Mr.
Care’s unit was the 3008th. Ordnance Company, comprising 200 men, which was
part of the 624th. Ordnance Base Automotive Battalion (henceforward OBAM).
As the other three companies were billeted at Ashchurch. Sergeant Care and
his comrades trucked each day to Ashchurch to their job of assembling mobile
equipment of all sorts that was arriving “in
massive crates”, and other advanced operations.
It
appears that the most famous unit at Ashchurch was the ‘622 OBAM Battalion’

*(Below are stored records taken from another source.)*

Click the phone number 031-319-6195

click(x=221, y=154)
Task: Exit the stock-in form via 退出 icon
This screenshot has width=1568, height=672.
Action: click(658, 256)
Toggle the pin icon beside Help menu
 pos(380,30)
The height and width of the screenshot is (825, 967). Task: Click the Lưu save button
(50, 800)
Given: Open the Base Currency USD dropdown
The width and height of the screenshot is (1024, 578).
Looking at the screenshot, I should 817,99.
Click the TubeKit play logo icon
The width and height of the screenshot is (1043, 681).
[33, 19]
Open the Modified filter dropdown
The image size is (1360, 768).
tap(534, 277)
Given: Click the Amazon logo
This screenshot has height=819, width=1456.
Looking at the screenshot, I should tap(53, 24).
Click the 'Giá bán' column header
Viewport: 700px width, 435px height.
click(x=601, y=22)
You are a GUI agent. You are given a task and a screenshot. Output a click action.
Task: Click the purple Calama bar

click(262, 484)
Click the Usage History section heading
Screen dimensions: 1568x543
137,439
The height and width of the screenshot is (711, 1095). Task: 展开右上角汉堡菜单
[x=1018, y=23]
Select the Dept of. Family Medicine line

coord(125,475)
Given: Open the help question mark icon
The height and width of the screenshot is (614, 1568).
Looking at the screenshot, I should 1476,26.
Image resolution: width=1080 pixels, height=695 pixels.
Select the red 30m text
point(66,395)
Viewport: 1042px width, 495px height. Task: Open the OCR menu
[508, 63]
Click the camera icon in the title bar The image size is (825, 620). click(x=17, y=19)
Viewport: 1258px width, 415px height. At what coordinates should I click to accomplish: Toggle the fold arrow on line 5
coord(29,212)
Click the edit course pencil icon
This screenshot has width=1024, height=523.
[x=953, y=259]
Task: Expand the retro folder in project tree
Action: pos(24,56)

whose veterans visited Tewkesbury in 1993 and who have supplied much of the
information about the working of the camp. The Battalion was formed on 9
July 1942 as the ‘126th. Ordnance Motor Base Shop Regiment’. Subsequently,
from ordnance depots at Atlanta, Camp Normoyle, Texas, and Camp Halybird,
Maryland the 800 soldiers made a fourteen-day crossing to England by way of
Fort Lee in Virginia. Thus was installed “G-25. one
of key general depots”.
In the
early days accommodation was spartan. In August 1942 3,000 men lived mainly
in “squalid pyramidal
bell tents”6 while 158 buildings, including ten
hangars and five small warehouses were prepared. A hutted camp was later
built in Northway, possibly for the coloured soldiers.
In
addition, there was the vital extension of the Midland Railway line into the
camp, making an extra signal box necessary to cope with the extra lines.